For all you killjoys and Cassandras looking for the apocalyptic end to Silicon Valley’s “unicorn” craze, WeWork is beginning to look like a godsend.
Until recently, the company looked like the most glittering unicorn in the high-tech herd since the heyday of Uber, with a private market valuation of $47 billion.
That might seem strange for a firm whose core business is subleasing office space, but WeWork dressed up that dull business model in a Cinderella gown of high-falutin’ rhetoric about how its mission isn’t merely to give office drones a nice place to plant their bottoms but “to elevate the world’s consciousness.”
Our mission is to elevate the world’s consciousness.
The WeWork mantra, from its SEC statement
Hearing this uttered by WeWork’s charismatic co-founder Adam Neumann, venture investors snarfed it up with solid gold ladles. It helped that the richest venture fund of all, Softbank’s Vision Fund, was a big investor.
WeWork seemed destined to a world-beating initial public offering as early as this month. Goldman Sachs, the lead underwriter, originally let it be known that the company could be worth as much as $65 billion after the IPO.
Yet in the last week or so, things seem to have come unstuck.
The current valuation for the company at the IPO has fallen to about $20 billion, possibly even $15 billion. Doubts about whether the IPO will happen on schedule are mounting.

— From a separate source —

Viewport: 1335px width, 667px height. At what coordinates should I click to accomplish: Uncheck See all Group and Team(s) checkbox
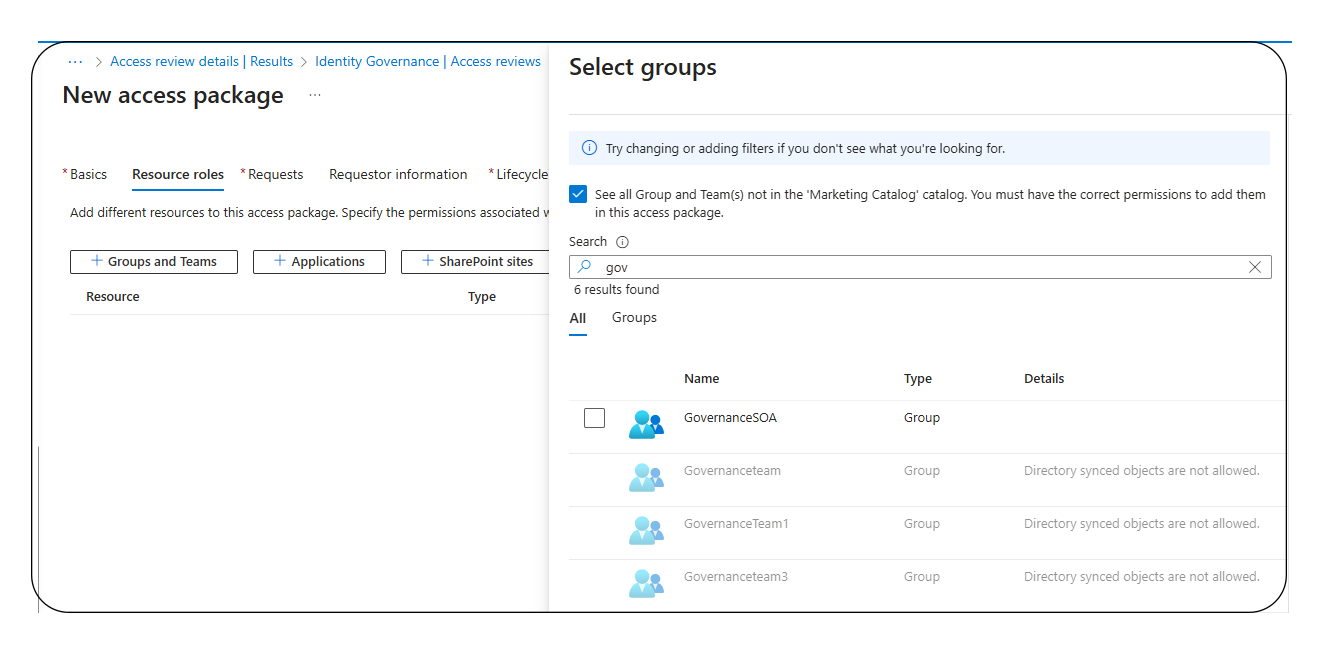click(x=578, y=194)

That could be a positive sign, if it means that irrationality is finally being burned out of the venture investing environment. For the last few years, the willingness of venture capitalists to fund losses until they could exit their positions via a profitable IPO has fueled preposterous private market valuations, creating a herd of “unicorns” — companies with valuations of a billion dollars-plus.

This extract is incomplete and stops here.